# Kennel/Crates for Suburban



## Taylor (Apr 7, 2009)

What kind do you use? Recommend? Price? I would need 2. They would be in the Cargo area of a 2003 Suburban.


----------



## Mac's Mom (Jun 7, 2010)

I'm a little confused. You're looking for crates for transportation purposes only? If so, for what size dogs?


----------



## Taylor (Apr 7, 2009)

Yes, sorry. Just for use in the Suburban. Its for my 2 GSD's


----------



## JKlatsky (Apr 21, 2007)

We have an Expedition and we use the Varikennels. 








To fit 2 side by side, we use a 400 (36" long) for my 70lbers and a 500 (40") for the 90lb dogs. I have friends with Suburbans who put 2 500 kennels side by side, but you generally have to put the one up a little on a shelf so that they fit. This does work out nicely because if you build it right you can put a flat rolling storage box underneath the crate that's up for dog gear!!

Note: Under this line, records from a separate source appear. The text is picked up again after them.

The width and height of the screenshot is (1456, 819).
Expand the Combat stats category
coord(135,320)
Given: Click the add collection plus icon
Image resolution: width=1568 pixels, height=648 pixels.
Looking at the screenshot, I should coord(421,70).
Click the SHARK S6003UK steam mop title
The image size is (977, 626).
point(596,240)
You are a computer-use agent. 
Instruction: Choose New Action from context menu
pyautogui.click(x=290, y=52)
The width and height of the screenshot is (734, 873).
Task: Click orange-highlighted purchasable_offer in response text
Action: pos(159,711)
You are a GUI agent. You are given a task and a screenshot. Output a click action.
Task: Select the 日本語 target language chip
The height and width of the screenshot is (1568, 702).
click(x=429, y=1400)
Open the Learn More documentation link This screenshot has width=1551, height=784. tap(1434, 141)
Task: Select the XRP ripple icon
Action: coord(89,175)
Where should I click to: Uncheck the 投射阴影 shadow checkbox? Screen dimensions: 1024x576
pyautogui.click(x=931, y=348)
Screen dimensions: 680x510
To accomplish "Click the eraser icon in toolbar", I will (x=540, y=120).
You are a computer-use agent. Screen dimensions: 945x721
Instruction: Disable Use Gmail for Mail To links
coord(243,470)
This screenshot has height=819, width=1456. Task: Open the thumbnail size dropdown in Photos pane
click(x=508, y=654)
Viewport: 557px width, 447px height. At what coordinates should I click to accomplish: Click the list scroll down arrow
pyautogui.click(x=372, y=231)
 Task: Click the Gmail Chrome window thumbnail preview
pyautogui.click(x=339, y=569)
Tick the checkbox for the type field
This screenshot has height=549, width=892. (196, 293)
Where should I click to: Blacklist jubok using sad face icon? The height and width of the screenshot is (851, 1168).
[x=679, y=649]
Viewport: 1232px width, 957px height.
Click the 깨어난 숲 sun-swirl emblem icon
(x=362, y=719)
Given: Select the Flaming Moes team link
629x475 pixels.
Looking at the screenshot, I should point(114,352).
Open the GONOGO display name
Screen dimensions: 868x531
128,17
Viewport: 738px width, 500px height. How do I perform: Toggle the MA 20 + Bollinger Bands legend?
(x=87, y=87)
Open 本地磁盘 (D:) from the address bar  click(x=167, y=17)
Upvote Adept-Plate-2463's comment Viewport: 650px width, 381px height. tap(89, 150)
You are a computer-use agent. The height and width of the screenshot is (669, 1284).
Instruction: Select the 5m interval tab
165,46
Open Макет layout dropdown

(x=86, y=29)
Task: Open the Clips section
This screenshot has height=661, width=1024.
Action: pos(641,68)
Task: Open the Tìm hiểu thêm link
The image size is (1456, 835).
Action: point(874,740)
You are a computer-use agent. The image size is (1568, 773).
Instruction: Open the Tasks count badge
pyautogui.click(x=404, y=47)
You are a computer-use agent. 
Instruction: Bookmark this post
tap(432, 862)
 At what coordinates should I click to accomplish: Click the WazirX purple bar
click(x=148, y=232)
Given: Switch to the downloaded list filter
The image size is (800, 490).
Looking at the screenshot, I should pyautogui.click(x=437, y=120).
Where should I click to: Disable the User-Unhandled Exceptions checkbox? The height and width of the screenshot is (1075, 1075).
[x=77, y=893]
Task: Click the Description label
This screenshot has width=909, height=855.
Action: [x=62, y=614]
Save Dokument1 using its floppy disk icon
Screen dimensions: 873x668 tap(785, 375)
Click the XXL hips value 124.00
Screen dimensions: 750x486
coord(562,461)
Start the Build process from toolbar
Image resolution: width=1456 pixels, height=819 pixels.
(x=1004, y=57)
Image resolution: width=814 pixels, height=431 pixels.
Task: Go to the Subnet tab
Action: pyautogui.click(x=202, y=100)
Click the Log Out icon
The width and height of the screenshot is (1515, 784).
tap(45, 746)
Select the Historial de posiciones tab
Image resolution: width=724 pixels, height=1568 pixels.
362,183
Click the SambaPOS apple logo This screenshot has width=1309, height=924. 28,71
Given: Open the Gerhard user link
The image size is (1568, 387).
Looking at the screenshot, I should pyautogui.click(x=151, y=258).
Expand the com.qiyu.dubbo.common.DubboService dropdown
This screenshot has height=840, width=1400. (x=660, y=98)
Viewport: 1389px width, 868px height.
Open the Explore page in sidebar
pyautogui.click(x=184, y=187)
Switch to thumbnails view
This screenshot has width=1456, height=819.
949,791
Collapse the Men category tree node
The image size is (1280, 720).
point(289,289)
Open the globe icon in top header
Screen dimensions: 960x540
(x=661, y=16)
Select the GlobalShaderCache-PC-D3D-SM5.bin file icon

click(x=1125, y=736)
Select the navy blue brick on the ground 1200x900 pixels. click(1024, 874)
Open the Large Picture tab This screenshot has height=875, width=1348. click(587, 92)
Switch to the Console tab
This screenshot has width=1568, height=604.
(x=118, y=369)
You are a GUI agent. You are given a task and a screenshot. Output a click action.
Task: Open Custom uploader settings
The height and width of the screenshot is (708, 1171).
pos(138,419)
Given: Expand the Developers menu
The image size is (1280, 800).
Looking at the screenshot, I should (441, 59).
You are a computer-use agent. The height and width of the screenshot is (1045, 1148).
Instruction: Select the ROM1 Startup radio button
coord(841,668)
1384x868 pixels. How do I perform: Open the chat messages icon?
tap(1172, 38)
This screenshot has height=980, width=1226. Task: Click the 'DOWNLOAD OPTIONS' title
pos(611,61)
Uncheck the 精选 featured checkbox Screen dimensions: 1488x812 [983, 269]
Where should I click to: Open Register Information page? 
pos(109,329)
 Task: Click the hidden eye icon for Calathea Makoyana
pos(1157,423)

You do not have to get the name brand ones. I think the Bargain Hound version at PetsMart is something like $80. These also pop up on Craigslist fairly often, in good shape, and for a reduced cost. Just be sure to bleach and disinfect the crates before you put your furkids in them if they're not new.


----------



## Taylor (Apr 7, 2009)

Thank you! That was very helpful.


----------



## CainGSD (Nov 15, 2003)

Taylor said:


> Thank you! That was very helpful.


I have the two 500 crates side by side set up in my older suburban that JKlatsky wrote about. This is working out exceptionally well for me. I do have one crate on a 7 inch wooden box with the roll out under the bed box for gear. The other crate is on 4 inch wooden riser. I am also able to lay the middle row of seating flat and it will accomodate 2 additional 500 crates for longer trips. I will try and get a picture of this set up for you.


----------



## Taylor (Apr 7, 2009)

CainGSD said:


> I have the two 500 crates side by side set up in my older suburban that JKlatsky wrote about. This is working out exceptionally well for me. I do have one crate on a 7 inch wooden box with the roll out under the bed box for gear. The other crate is on 4 inch wooden riser. I am also able to lay the middle row of seating flat and it will accomodate 2 additional 500 crates for longer trips. I will try and get a picture of this set up for you.


 
I appreciate it. So did you make the wooden box? I think my DH could definatley do that. I appreciate any pics you may have.


----------